Although our mental workload estimation algorithm aims to capitalize on neural activation patterns that are assumed to be valid and consistent across participants, research on brain-computer interfaces (BCI) suggest that models that are customized for an individual provide more precise predictions about their intended behavior based on their brain activity. This is especially important in the BCI context, because subjects need to learn how to act with such novel interfaces, and there are important individual differences in how people acquire new skills. In our case, the information obtained from the brain is passively assessed without providing any feedback to the monitored participant. Moreover, we worked with expert pilots, so we did not focus on learning aspects or novice vs. expert contrasts. These factors allowed us to focus more on commonalities than individual differences while designing our mental workload estimations algorithm.

There are a number of issues to be addressed to improve the reliability of the mental workload estimate obtained via fNIR sensors. First of all, proper sensor placement and appropriate shielding of sensors from other IR sources is important for collecting useful information from the brain. Secondly, the model should be trained over a larger sample of subjects to construct a more robust, generalizable prediction model for workload assessment. Moreover, the algorithm design can be improved in several ways. A range of additional features such as skew, kurtosis, time to maximum for each sliding window could be used to better parametrize the distribution of the HbO and HbR signals.
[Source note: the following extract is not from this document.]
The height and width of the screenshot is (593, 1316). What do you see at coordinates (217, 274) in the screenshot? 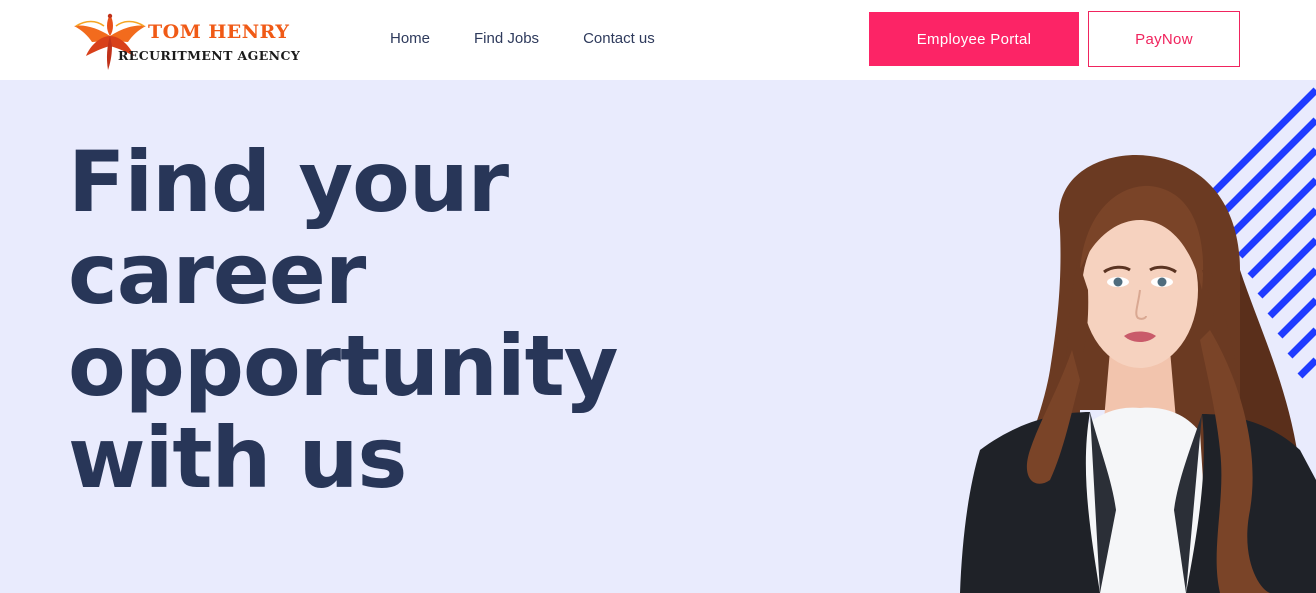
I see `hero-title-line: career` at bounding box center [217, 274].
The effect of choosing different window size options on prediction accuracy should also be carefully studied. Filters that can be used to minimize the influence of head movements and saturated channels would also positively contribute to the prediction accuracy of the model. Finally, there are additional machine learning approaches such as deep learning networks, support vector machines and hidden markov models that can be exploited for better predictions. Some of these methods can even be fused with other sensors in the cockpit, such as the eye trackers, for improved accuracy.

Our discriminant function analysis showed that the strongest contributors to our workload assessment algorithm were optodes located in the left and right dorsolateral prefrontal cortex. Since these areas cover relatively a smaller part of the forehead, estimating mental workload with a smaller fNIR sensor seems to be feasible. The current device already supports a “split sensor”, which can monitor 4 optodes located over left and right dorsolateral prefrontal cortex as well as left and right dorsomedial prefrontal cortex. Using a smaller sensor may improve crew acceptability as it is much more light-weight and easier to install. Moreover, the smaller size of the sensor also makes it relatively easier to shield from outside IR sources like eye-trackers or Kinect cameras. In the near future we expect to see further refinements in sensor design, which may allow us to use small patch like thin sensors wireless connected to the control box.